According to the NYT,
Wall Street has finally started to notice the big, obvious problem with rampant inequality: As the middle class dies, businesses which cater to the middle class also start to die.
Within top consulting firms and among Wall Street analysts, the shift is being described with a frankness more often associated with left-wing academics than business experts.
Heh. That's because business "experts" are paid to tell the one percenters what they want to hear.
In 2012, the top 5 percent of earners were responsible for 38 percent of domestic consumption, up from 28 percent in 1995, the researchers found.
Even more striking, the current recovery has been driven almost entirely by the upper crust, according to Mr. Fazzari and Mr. Cynamon. Since 2009, the year the recession ended, inflation-adjusted spending by this top echelon has risen 17 percent, compared with just 1 percent among the bottom 95 percent.

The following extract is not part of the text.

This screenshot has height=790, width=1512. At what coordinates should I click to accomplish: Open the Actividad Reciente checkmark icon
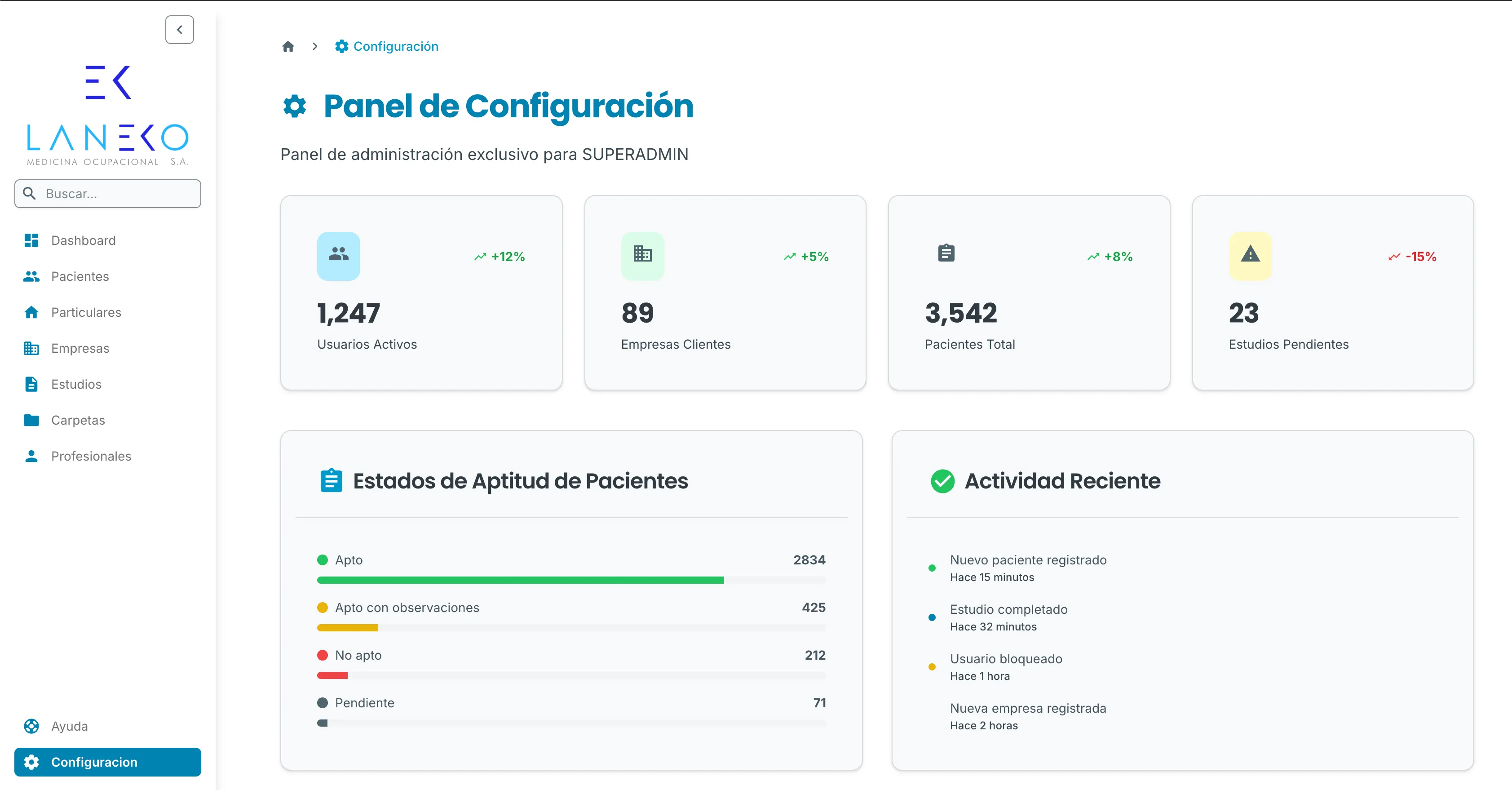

This will hit Hollywood eventually. Middle class people go to the movies; poor people download torrents.
While spending among the most affluent consumers has managed to propel the economy forward, the sharpening divide is worrying, Mr. Fazzari said.
“It’s going to be hard to maintain strong economic growth with such a large proportion of the population falling behind,” he said. “We might be able to muddle along — but can we really recover?”
No. No you cannot. Soon, even the muddling along will end. As Charles Pierce
notes (in response to the above story):
Suddenly, lo and behold, the blog's First Law Of Economics -- Fk The Deficit. People Got No Jobs. People Got No Money -- kicks in and, unless, you're selling yachts, business goes sour because...wait for it...nobody can afford to buy anything! Hoocodanode?
This may be the first country to die of the incredibly obvious.
Pierce has skin in this game. He writes for Esquire, the magazine that tells middle class men what tie to buy.
Atrios (reading Pierce reading the NYT) adds this
It reminds me a bit of the housing bubble, when I knew there was a housing bubble not because I was a supergenius, but because I know there was no possible way that many people had high enough incomes to pay for those mortgages in places like Southern California. If people aren't making any money, and what money they make is being skimmed off by various malevolent businesses, they don't have any money to buy stuff. It isn't complicated.
I lived in Southern California at the time. As early as 2003, I sensed that there was no longevity in a system which sent housing prices racing while incomes crawled.
This experience allowed ground-level guys like me to predict things that eluded the Wall Street supergeniuses. The ability to say "I told you so" provides some comfort, although I'd much prefer to have a country that worked the way it used to.
Unfortunately, that can't happen. We inhabit a culture that damns you as a Marxist if you tell it like it is.